> [READING TEXT]

In usage, as illustrated schematically in FIG. 2, images generated on the screen 34 of monitor 33 are emitted and pass through the window 31 for viewing by the eye 38 of a user, as illustrated by the dotted line light path 41 in FIG. 2 (refraction in window 31 not being shown). A viewing problem is potentially generated when light, for example, light from a room light source 39, strikes the upper exposed surface of window 31 and is reflected therefrom to the eye 38 of the user, as illustrated by the solid line light paths 42 and 43 in FIG. 2 (the angle of incidence 44 being equal to the angle of reflection 46). Depending upon existing circumstances, the reflected external light can interfere with the viewability of the screen image according to the prior art. In the present invention, the window 31 is coated on at least one of its opposed surfaces with an antireflecting coating (not shown in FIGS. 1 and 2) which substantially eliminates the incident light reflection problem so that light path 43 is preferably eliminated.
The window employed in a desk structure of this invention comprises a transparent substrate which has opposed, parallel faces, and which is coated on at least one face thereof (preferably the upper or outer face only) with an antireflecting coating. The substrate is comprised of an inorganic glass or an organic plastic. The exact thickness of the substrate is unimportant, but the substrate needs to be at least thick enough to have structural strength and stability sufficient for desk top usage. Preferably, the substrate is at least about 1 centimeter in thickness. A tinted substrate can be used, if desired.
Since, from the standpoint of commercial practicality, an individual monitor that is selected for use by a user with a desk structure 20 can emit (predetermined) useful light images whose frequency and wavelength may occur over portions of a spectral range that extends over the entire visible spectrum, the window preferably needs to be transparent to light over the visible range. Also, since exterior light that strikes the exposed face (or surface of the window) can have a frequency and wavelength which occurs within the visible spectrum, the antireflecting coating chosen preferably needs to be effective over this spectral range. Since the human eye has a sensitivity that decreases to zero below about 400 nm and above about 700 nm, this is the spectral range (or band) of interest. Thus, the window substrate (whether glass or plastic) should be generally transmissive of light in this band, and also the antireflecting coating should be effective for reducing reflection of incident light in this band.
The index of refraction of the window substrate can vary and needs no special value for present purposes, particularly since antireflecting coatings can be adjusted for use with substrates of differing refractive indices. The reflectance of the uncoated substrate can also vary. Glass, for example, reportedly has a reflectance of about 4.9% (see Rijpers et al. U.S. Pat. No. 4,798,994).
For the present invention, it is now preferred to utilize a window which has a photopic transmittance of at least about 50% generally across the visible spectrum. Lower values are possible and can be used. Such low values may occur because of the absorption effect of the antireflecting coating. While such lower transmittance values can be used, such as when the substrate is tinted, those values are generally considered to be less desirable. More preferred is a window having a photopic transmittance of at least about 60%.

> [EXERCISE INSTRUCTIONS]
1. In the desk window text, what reflectance is reported for glass?
2. Copy the part of the desk window text between "For the present" and "least about 60%.", inclusive.
3. List every light path that the desk window text identifies by a reference numeral.

> [DATASET CONTENT]

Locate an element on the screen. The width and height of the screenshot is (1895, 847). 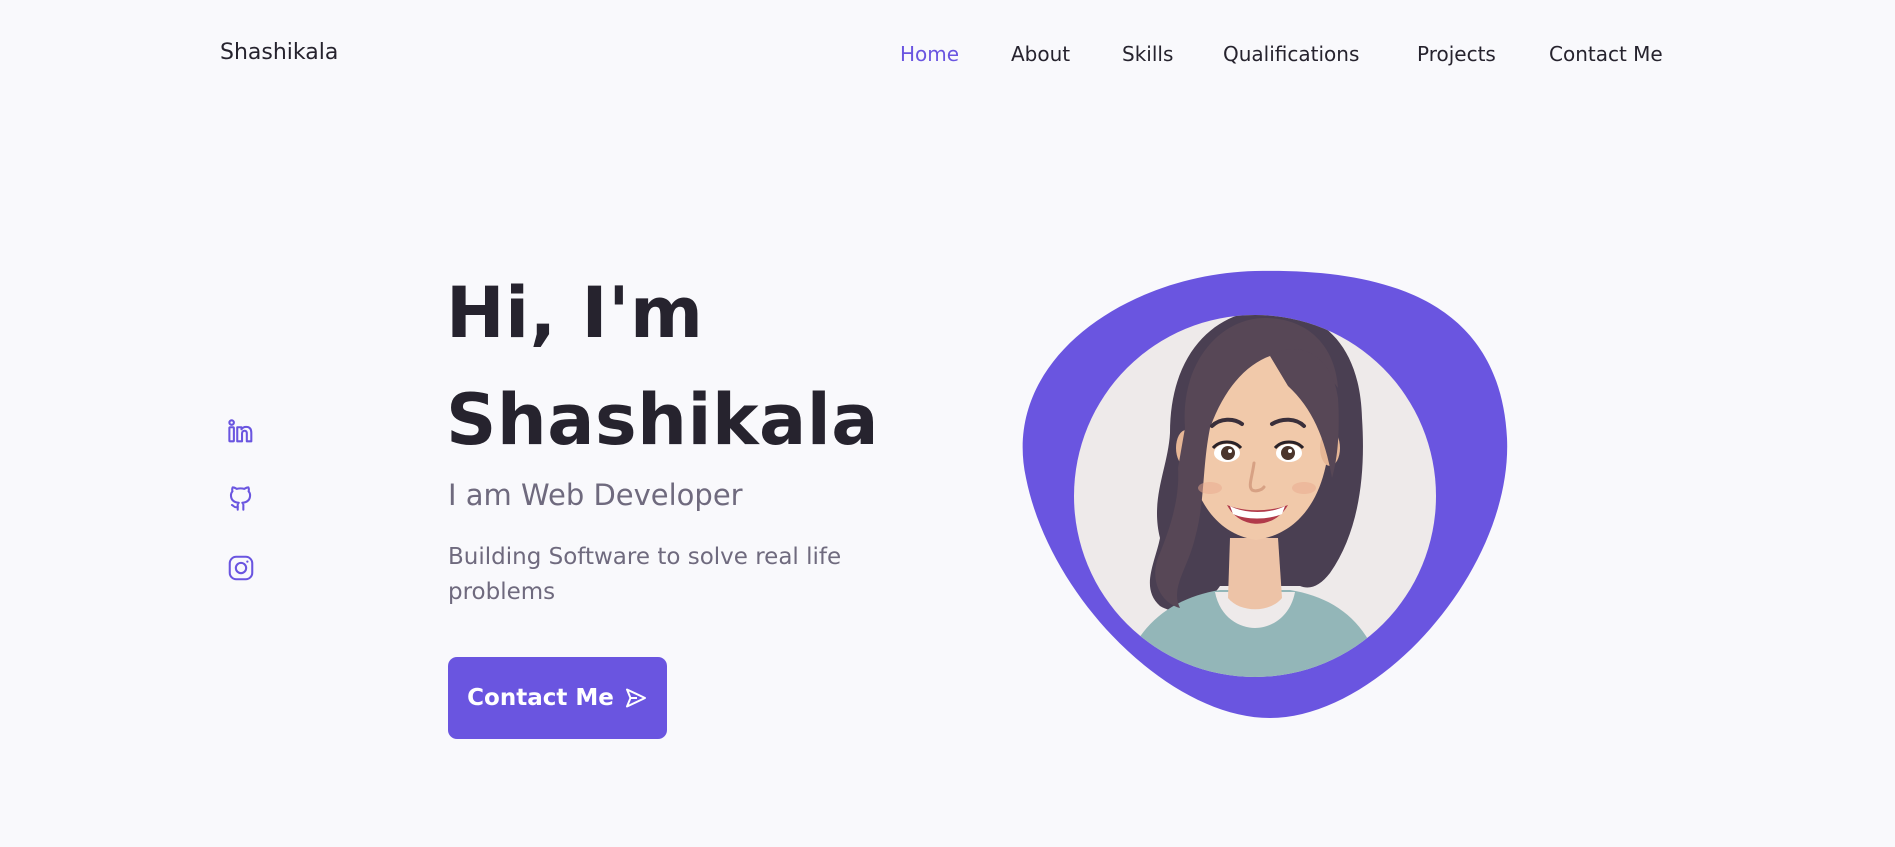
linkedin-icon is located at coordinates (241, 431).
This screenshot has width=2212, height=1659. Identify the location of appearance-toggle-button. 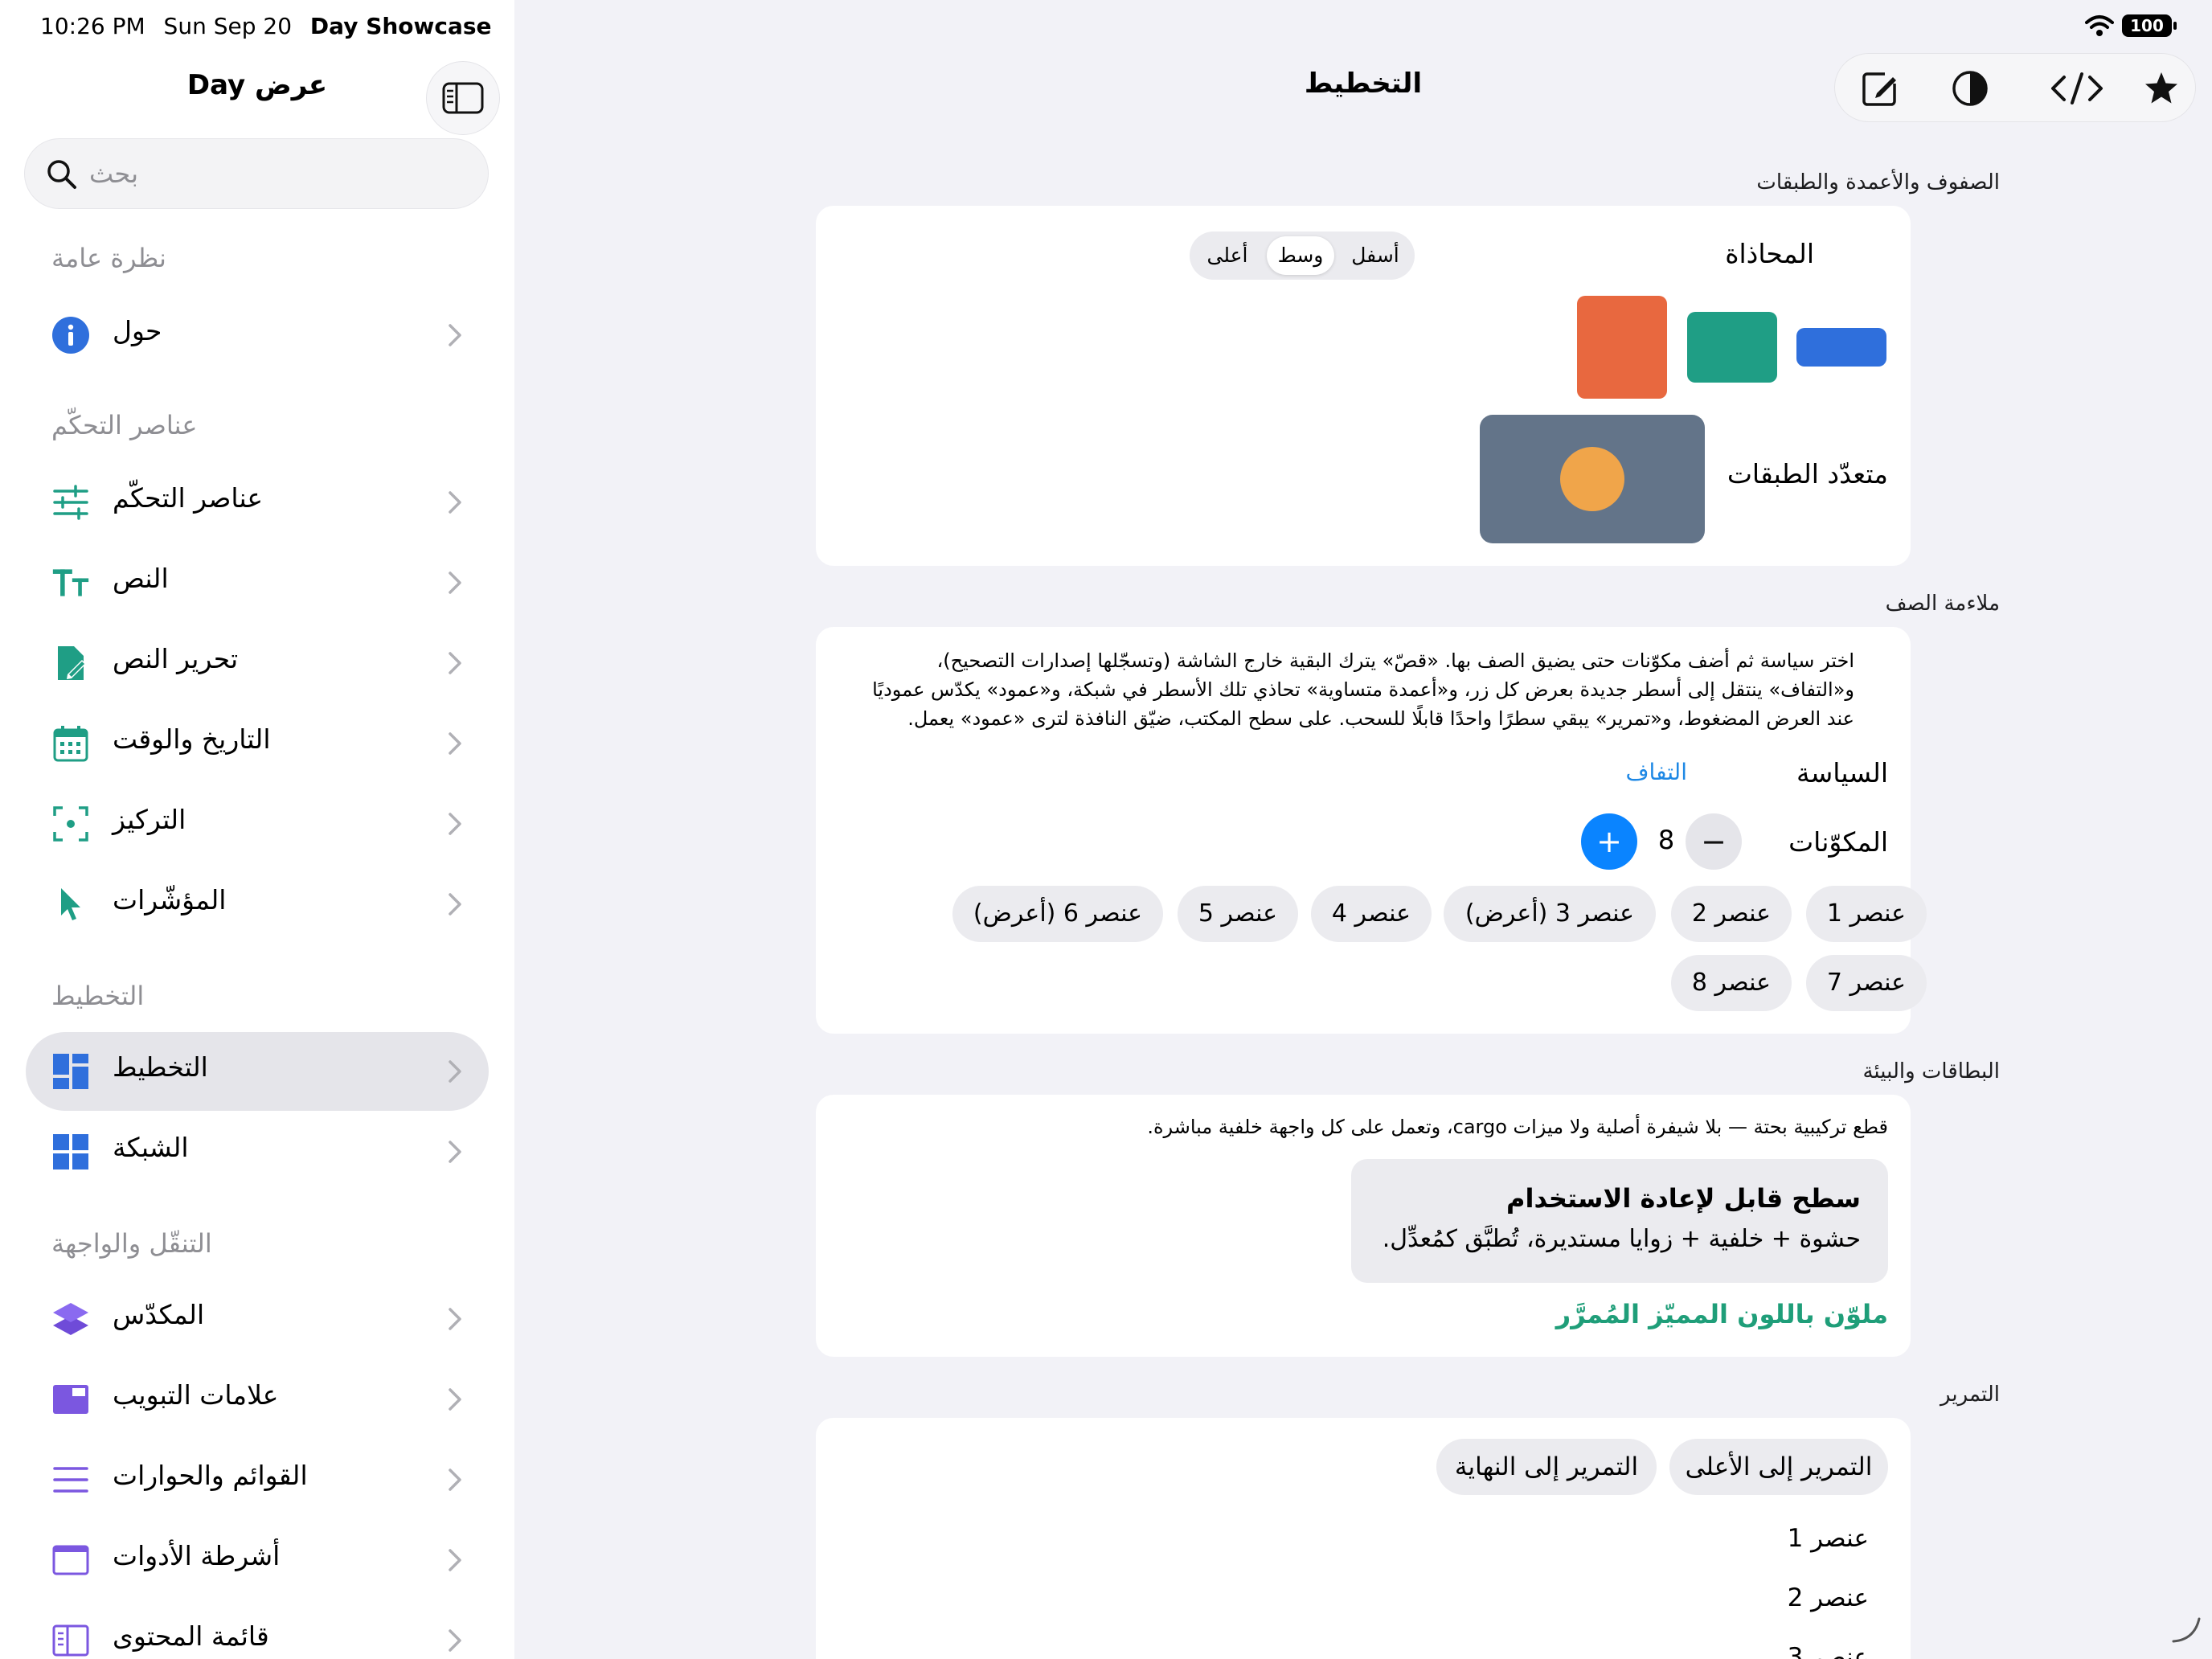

> [RESULTS]
1. About 4.9%.

2.
For the present invention, it is now preferred to utilize a window which has a photopic transmittance of at least about 50% generally across the visible spectrum. Lower values are possible and can be used. Such low values may occur because of the absorption effect of the antireflecting coating. While such lower transmittance values can be used, such as when the substrate is tinted, those values are generally considered to be less desirable. More preferred is a window having a photopic transmittance of at least about 60%.

3. Light path 41, light path 42, light path 43